Bolivarian Alternative for the Americas (ALBA) or return to neo-liberalism
Beyond the oil for doctors issue, there was a deep friendship and comradeship between Fidel and Chavez. Chavez has looked to Fidel as a mentor. Together they launched ALBA, the Bolivarian Alternative for the Americas in 2004. ALBA now has ten member nations. The oil for doctors deal was arranged under ALBA. Although ALBA is a state to state organization, it encourages and supports peoples participation in its planning and administrative operations. Social movements contribute to forming ALBA’s goals. Given the rabid hatred of anything Cuban by Venezuela’s right wing oligarchy, ALBA too would be threatened under a Capriles government. Cuba would loose a very valuable ally. Venezuelan Chavistas and others around all of Latin American now regard Cuba as a beacon, an inspirational leader in the struggle to free Latin America from the yoke of U.S. imperialism. Cuba stood alone against the US giant and the many Latin American military dictatorships in the 70s and 80s that cow-towed to US policy. On the other hand, Venezuela is now seen by many Cubans not only as an ally, but also as hope for the future, a new model of a democratic Bolivarian socialism. A Capriles victory would represent a return to the horrible past under neo-liberal Washington Consensus politics and economic oppression.
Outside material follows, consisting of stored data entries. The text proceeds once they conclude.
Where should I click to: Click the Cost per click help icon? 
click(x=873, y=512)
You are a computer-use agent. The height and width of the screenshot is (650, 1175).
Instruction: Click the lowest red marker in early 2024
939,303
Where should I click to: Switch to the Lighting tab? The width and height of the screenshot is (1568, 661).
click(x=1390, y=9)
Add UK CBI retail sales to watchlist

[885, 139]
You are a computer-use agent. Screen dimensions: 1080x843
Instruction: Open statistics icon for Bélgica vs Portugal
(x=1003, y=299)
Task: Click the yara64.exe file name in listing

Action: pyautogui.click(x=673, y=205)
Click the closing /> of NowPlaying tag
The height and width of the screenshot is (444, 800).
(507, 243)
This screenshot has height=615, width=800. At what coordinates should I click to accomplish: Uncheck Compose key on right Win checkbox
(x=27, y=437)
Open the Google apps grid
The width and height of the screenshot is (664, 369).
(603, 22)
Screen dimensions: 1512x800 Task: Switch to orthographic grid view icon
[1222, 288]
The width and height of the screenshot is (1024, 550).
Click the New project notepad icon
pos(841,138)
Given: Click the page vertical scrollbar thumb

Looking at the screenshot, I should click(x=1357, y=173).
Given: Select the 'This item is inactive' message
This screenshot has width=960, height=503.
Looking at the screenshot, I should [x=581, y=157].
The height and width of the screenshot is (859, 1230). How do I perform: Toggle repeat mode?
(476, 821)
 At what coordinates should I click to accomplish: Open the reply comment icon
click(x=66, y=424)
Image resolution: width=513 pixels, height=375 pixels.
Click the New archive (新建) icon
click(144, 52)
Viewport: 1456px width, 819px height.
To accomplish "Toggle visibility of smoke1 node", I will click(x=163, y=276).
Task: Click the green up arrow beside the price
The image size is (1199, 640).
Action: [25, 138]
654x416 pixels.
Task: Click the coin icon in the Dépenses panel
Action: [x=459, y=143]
Community of States of Latin America and the Caribbean (CELAC)cooperation in question
CELAC, the Community of States of Latin America and the Caribbean, would also be threatened by a return to the party of the Venezuelan oligarchy under Capriles. Cuba is now the chair of CELAC. Cuba was chosen as the first chair to honor the fact that it did stand alone against neo-liberalism and US imperialism for over 50 years. CELAC is composed of all states in the hemisphere minus the US and Canada. It represents a regional effort of Latin Americans for an independent cooperative approach to common problems in spite of political differences, a forum for dialogue and solidarity. A return to the party of the old oligarchy who supports Capriles with finances and media campaigns (they still control the majority of the Venezuelan media in a free Venezuela).
Another threat to Venezuela: Luis Posada Carriles,well known terrorist
How likely is a Capriles win? Well, according to nearly all polls, not very likely. Nicolas Maduras, the former vice-president under Chavez and Chavez’ pick to follow him if he died is an excellent bet. He holds a commanding 17 point lead over Capriles. Maduras himself is a strong candidate. A former bus driver and trade union leader he is a powerful speaker. However, the right wing, or at least a section of it, has plans to destabilize the country during the elections. These plans have been exposed by the Chavista forces. They include fomenting crime and murder, attacks on the electrical supply system and subway stations, and the assassination of Maduras. These group(A& B) believe they can create an atmosphere of violence and chaos around the elections. In short, they are terrorists. One of them, David Koch Arana, is a retired colonel from the Salvadoran Army. He has links to Luis Posada Carriles, the well known - to Cubans – terrorist who masterminded the bombing of Cubana airliner 455 in 1976 that killed 73 passengers. He lives free in Miami under the protection of the US government after he escaped from jail in Venezuela. The US refuses to send him back to Venezuela under an extradition order of the Venezuelan government. Posada Carriles was also involved in the Bay of Pigs U.S. backed invasion against Cuba in 1961 and fought with the Contras in Nicaragua. All of this and more, combined with the fact that Capriles has refused to honor the results of the election, make for a tense few days that remain before Sundays election. Cubans, of course, are hoping for a Maduras win.